Gelungene Studie über die verschiedenen Interessensgebiete aller Beteiligten, wenn ein Einzelschicksal seine Wellen schlägt. Hier etwas höher, dort etwas niedriger. Aber unbemerkt bleibt es nicht.
Ein Ägypter mit Greencard, verheiratet mit einer hübschen, schwangeren US-Staatsbürgerin und bereits Vater eines Sohnes, soll Informationen an Terroristen weitergegeben haben und wird an einem Flughafen vom CIA (nennen wir es mal) verhaftet, leugnet dies aber glaubhaft, besteht sogar den Detektortest. Was der CIA-Chefin aber nicht ausreicht. Also mal eben in den Flieger nach Ägypten gesetzt. Zur Folter. Denn "die USA foltet nicht"...

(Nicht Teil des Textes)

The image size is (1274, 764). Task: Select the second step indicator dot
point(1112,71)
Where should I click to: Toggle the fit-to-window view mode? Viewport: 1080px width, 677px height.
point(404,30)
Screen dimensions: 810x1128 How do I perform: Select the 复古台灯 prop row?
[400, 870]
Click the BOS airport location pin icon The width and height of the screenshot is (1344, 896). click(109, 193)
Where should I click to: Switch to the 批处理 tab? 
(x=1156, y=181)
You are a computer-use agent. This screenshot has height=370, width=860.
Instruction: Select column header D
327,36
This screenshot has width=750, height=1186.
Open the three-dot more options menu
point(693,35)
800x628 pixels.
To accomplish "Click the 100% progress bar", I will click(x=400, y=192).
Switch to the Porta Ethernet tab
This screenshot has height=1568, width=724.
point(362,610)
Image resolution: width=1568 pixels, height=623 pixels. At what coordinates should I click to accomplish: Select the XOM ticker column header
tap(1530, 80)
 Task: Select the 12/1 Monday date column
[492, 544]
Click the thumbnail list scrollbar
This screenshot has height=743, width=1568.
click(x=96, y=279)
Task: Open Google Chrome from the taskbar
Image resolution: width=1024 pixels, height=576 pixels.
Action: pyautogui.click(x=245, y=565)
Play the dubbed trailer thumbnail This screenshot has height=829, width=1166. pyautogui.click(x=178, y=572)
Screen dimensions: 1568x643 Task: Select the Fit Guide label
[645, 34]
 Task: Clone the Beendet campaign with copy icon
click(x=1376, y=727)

Oscar-Preisträger Gavin Hood spinnt bis zu diesem Punkt und vor allem danach eine hochinteressante Sichtweise auf die Außenpolitik der USA seit dem 11. September zurecht, die unzählige (Gewissens-)Fragen aufwirft und den Zuschauer nach seinem eigenen Meinungsbild befragt. Ein Film, der als idealer Diskussionseinstieg brilliert, wenn es um die zulässigen und eher fragwürdigen Mittel und Wege der Terroristenjagd geht. Da mir etliche Gedanken nach diesem Film durch den Kopf schossen, empfand ich dieses Merkmal als ganz starke Qualität des Films.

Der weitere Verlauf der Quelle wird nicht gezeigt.